(Stored data entries)
=== Begin Enclosure ===
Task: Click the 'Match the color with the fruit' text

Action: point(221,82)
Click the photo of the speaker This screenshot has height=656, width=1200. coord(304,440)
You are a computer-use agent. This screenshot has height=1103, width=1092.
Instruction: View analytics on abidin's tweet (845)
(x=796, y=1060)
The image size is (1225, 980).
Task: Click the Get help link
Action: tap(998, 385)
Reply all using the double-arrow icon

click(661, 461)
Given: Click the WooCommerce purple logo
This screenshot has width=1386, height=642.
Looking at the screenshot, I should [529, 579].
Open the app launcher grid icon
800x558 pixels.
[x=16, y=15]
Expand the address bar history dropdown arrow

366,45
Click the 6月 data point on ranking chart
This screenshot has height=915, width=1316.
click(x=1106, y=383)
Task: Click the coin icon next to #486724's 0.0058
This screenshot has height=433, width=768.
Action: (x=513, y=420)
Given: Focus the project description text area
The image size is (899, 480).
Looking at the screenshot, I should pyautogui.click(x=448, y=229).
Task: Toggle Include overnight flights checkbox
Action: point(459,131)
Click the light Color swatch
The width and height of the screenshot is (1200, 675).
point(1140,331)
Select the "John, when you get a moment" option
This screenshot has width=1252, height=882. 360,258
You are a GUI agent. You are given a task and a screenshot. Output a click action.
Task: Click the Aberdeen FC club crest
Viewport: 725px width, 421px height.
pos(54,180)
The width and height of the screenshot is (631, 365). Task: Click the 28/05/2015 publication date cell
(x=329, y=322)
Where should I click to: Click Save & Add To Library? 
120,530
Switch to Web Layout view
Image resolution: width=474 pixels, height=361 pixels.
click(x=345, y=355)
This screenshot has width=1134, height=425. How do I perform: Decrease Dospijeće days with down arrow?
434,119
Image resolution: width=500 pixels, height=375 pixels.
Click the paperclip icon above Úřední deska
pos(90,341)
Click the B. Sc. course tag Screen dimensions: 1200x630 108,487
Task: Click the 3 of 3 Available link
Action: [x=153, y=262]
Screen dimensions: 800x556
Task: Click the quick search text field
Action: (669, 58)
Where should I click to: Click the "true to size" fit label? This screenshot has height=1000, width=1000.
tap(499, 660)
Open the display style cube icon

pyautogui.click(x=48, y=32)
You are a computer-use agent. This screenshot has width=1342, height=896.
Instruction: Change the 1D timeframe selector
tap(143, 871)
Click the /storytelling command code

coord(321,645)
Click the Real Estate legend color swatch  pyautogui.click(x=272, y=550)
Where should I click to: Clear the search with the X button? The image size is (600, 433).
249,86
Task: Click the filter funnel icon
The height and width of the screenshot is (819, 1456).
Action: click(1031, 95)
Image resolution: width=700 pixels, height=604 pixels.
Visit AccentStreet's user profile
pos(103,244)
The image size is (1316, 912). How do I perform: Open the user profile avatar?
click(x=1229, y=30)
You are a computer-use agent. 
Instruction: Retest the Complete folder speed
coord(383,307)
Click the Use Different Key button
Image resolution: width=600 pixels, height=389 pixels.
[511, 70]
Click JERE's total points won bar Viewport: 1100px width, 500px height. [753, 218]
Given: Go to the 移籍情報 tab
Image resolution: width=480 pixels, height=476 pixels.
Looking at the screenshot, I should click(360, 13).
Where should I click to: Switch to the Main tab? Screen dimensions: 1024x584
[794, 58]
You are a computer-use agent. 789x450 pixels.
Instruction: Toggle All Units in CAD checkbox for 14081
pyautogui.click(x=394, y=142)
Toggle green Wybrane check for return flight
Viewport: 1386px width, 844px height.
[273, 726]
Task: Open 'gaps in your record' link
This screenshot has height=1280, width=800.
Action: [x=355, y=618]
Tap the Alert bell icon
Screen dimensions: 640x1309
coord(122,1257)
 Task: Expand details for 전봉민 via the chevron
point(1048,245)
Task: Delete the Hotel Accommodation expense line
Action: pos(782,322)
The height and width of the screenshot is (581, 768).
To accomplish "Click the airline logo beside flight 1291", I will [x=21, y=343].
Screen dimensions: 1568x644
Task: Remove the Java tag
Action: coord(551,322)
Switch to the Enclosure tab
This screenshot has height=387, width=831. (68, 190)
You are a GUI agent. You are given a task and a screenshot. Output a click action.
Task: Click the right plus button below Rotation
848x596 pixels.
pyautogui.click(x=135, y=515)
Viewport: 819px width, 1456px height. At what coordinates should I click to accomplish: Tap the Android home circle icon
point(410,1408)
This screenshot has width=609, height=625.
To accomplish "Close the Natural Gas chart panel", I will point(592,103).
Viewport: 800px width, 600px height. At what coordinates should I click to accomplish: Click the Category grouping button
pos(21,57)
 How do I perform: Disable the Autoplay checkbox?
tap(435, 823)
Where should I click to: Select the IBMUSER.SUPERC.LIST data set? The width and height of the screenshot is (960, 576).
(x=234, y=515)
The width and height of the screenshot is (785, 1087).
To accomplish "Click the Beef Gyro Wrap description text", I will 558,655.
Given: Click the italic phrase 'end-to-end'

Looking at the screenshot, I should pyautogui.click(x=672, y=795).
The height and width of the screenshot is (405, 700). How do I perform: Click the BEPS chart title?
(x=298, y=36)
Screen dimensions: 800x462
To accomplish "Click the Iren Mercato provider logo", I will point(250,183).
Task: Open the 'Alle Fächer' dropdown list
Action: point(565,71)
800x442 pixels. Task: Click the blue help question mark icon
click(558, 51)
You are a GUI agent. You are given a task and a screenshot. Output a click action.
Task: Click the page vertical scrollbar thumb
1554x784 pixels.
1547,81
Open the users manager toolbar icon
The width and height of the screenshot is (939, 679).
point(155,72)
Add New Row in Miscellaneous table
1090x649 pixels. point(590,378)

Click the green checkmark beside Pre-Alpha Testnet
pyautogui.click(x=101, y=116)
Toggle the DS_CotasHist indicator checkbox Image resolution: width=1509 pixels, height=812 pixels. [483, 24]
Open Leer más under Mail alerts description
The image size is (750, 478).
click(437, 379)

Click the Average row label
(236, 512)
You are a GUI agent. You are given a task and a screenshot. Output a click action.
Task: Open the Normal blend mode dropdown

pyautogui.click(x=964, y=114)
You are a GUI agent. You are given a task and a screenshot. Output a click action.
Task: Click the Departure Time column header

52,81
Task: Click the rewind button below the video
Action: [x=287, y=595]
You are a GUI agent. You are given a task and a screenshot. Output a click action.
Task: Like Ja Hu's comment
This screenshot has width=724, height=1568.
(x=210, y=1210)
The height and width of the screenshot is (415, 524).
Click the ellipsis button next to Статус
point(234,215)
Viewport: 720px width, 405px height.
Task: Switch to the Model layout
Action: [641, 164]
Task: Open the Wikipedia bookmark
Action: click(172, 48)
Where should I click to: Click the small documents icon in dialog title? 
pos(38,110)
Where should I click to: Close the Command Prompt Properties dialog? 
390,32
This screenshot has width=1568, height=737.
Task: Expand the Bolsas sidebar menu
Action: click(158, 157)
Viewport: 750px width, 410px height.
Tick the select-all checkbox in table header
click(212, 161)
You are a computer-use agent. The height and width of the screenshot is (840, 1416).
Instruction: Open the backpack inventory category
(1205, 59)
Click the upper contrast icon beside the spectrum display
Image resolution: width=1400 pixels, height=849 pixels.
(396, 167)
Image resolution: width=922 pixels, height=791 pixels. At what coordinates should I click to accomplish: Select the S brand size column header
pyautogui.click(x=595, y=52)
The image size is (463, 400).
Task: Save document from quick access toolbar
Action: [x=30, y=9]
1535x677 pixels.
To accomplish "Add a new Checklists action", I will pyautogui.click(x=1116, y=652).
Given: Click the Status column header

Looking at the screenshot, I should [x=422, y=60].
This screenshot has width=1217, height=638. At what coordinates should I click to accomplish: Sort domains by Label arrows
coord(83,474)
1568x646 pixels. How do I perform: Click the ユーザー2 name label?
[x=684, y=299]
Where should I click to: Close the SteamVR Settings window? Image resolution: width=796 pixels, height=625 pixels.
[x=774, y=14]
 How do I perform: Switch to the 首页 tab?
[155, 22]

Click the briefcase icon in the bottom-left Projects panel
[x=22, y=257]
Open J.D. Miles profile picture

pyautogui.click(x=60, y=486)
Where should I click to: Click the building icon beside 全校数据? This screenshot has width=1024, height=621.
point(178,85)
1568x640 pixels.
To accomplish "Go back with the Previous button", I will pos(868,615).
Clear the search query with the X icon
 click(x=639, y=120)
=== End Enclosure ===
* **TASK ITEM**: Repeat the data above starting at the line with "Where should I click to: Click the building" and ending at its last line, exactly, with no other lines.

* **EXERCISE RESULT**:
Where should I click to: Click the building icon beside 全校数据? This screenshot has width=1024, height=621.
point(178,85)
1568x640 pixels.
To accomplish "Go back with the Previous button", I will pos(868,615).
Clear the search query with the X icon
 click(x=639, y=120)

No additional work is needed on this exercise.